### INFORMATION SHOWN
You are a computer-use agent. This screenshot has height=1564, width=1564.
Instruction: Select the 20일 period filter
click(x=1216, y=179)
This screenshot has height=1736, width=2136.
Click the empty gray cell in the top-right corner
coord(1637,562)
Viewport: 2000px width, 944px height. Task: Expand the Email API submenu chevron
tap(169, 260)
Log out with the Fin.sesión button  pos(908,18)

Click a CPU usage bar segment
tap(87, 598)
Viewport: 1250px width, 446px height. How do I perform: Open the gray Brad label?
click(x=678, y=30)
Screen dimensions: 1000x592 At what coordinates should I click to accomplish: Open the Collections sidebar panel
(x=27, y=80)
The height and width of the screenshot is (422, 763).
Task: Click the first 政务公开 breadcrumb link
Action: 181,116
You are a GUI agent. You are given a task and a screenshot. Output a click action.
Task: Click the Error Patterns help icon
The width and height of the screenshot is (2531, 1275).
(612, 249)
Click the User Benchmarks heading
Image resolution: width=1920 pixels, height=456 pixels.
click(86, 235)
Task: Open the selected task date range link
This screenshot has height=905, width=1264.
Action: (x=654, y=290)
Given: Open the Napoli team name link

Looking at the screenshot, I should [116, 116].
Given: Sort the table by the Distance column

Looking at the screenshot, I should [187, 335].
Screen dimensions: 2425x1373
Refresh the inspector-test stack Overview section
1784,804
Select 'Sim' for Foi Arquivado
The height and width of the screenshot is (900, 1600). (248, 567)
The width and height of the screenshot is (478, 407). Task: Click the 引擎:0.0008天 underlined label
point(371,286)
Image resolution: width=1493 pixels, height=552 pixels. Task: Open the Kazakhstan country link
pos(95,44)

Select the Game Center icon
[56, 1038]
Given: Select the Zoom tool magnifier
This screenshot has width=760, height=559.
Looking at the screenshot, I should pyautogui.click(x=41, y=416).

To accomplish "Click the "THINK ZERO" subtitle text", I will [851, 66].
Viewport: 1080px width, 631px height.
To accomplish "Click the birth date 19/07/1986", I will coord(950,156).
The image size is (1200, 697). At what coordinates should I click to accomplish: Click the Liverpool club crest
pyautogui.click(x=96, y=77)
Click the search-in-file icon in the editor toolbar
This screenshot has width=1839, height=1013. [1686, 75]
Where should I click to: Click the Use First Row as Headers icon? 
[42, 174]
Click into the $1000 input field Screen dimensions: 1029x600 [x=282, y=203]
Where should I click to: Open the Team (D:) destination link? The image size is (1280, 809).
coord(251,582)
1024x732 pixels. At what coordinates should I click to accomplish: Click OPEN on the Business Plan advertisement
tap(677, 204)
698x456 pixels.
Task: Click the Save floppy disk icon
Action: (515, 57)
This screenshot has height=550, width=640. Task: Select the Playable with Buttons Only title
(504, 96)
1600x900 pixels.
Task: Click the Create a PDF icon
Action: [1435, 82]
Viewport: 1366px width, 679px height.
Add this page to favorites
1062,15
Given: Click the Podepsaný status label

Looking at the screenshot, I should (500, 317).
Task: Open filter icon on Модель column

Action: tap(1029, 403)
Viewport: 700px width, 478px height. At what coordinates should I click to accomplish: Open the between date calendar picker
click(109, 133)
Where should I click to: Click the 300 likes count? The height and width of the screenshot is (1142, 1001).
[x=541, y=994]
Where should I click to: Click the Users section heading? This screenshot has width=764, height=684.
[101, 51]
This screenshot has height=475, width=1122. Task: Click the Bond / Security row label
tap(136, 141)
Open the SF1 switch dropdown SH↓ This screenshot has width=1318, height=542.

### THE REQUEST
Format these lines as a numbered list, omitting the blank lines.

### ANSWER FOR THE TASK
1. You are a computer-use agent. This screenshot has height=1564, width=1564.
2. Instruction: Select the 20일 period filter
3. click(x=1216, y=179)
4. This screenshot has height=1736, width=2136.
5. Click the empty gray cell in the top-right corner
6. coord(1637,562)
7. Viewport: 2000px width, 944px height. Task: Expand the Email API submenu chevron
8. tap(169, 260)
9. Log out with the Fin.sesión button  pos(908,18)
10. Click a CPU usage bar segment
11. tap(87, 598)
12. Viewport: 1250px width, 446px height. How do I perform: Open the gray Brad label?
13. click(x=678, y=30)
14. Screen dimensions: 1000x592 At what coordinates should I click to accomplish: Open the Collections sidebar panel
15. (x=27, y=80)
16. The height and width of the screenshot is (422, 763).
17. Task: Click the first 政务公开 breadcrumb link
18. Action: 181,116
19. You are a GUI agent. You are given a task and a screenshot. Output a click action.
20. Task: Click the Error Patterns help icon
21. The width and height of the screenshot is (2531, 1275).
22. (612, 249)
23. Click the User Benchmarks heading
24. Image resolution: width=1920 pixels, height=456 pixels.
25. click(86, 235)
26. Task: Open the selected task date range link
27. This screenshot has height=905, width=1264.
28. Action: (x=654, y=290)
29. Given: Open the Napoli team name link
30. Looking at the screenshot, I should [116, 116].
31. Given: Sort the table by the Distance column
32. Looking at the screenshot, I should [187, 335].
33. Screen dimensions: 2425x1373
34. Refresh the inspector-test stack Overview section
35. 1784,804
36. Select 'Sim' for Foi Arquivado
37. The height and width of the screenshot is (900, 1600). (248, 567)
38. The width and height of the screenshot is (478, 407). Task: Click the 引擎:0.0008天 underlined label
39. point(371,286)
40. Image resolution: width=1493 pixels, height=552 pixels. Task: Open the Kazakhstan country link
41. pos(95,44)
42. Select the Game Center icon
43. [56, 1038]
44. Given: Select the Zoom tool magnifier
45. This screenshot has width=760, height=559.
46. Looking at the screenshot, I should pyautogui.click(x=41, y=416).
47. To accomplish "Click the "THINK ZERO" subtitle text", I will [851, 66].
48. Viewport: 1080px width, 631px height.
49. To accomplish "Click the birth date 19/07/1986", I will coord(950,156).
50. The image size is (1200, 697). At what coordinates should I click to accomplish: Click the Liverpool club crest
51. pyautogui.click(x=96, y=77)
52. Click the search-in-file icon in the editor toolbar
53. This screenshot has width=1839, height=1013. [1686, 75]
54. Where should I click to: Click the Use First Row as Headers icon? 
55. [42, 174]
56. Click into the $1000 input field Screen dimensions: 1029x600 [x=282, y=203]
57. Where should I click to: Open the Team (D:) destination link? The image size is (1280, 809).
58. coord(251,582)
59. 1024x732 pixels. At what coordinates should I click to accomplish: Click OPEN on the Business Plan advertisement
60. tap(677, 204)
61. 698x456 pixels.
62. Task: Click the Save floppy disk icon
63. Action: (515, 57)
64. This screenshot has height=550, width=640. Task: Select the Playable with Buttons Only title
65. (504, 96)
66. 1600x900 pixels.
67. Task: Click the Create a PDF icon
68. Action: [1435, 82]
69. Viewport: 1366px width, 679px height.
70. Add this page to favorites
71. 1062,15
72. Given: Click the Podepsaný status label
73. Looking at the screenshot, I should (500, 317).
74. Task: Open filter icon on Модель column
75. Action: tap(1029, 403)
76. Viewport: 700px width, 478px height. At what coordinates should I click to accomplish: Open the between date calendar picker
77. click(109, 133)
78. Where should I click to: Click the 300 likes count? The height and width of the screenshot is (1142, 1001).
79. [x=541, y=994]
80. Where should I click to: Click the Users section heading? This screenshot has width=764, height=684.
81. [101, 51]
82. This screenshot has height=475, width=1122. Task: Click the Bond / Security row label
83. tap(136, 141)
84. Open the SF1 switch dropdown SH↓ This screenshot has width=1318, height=542.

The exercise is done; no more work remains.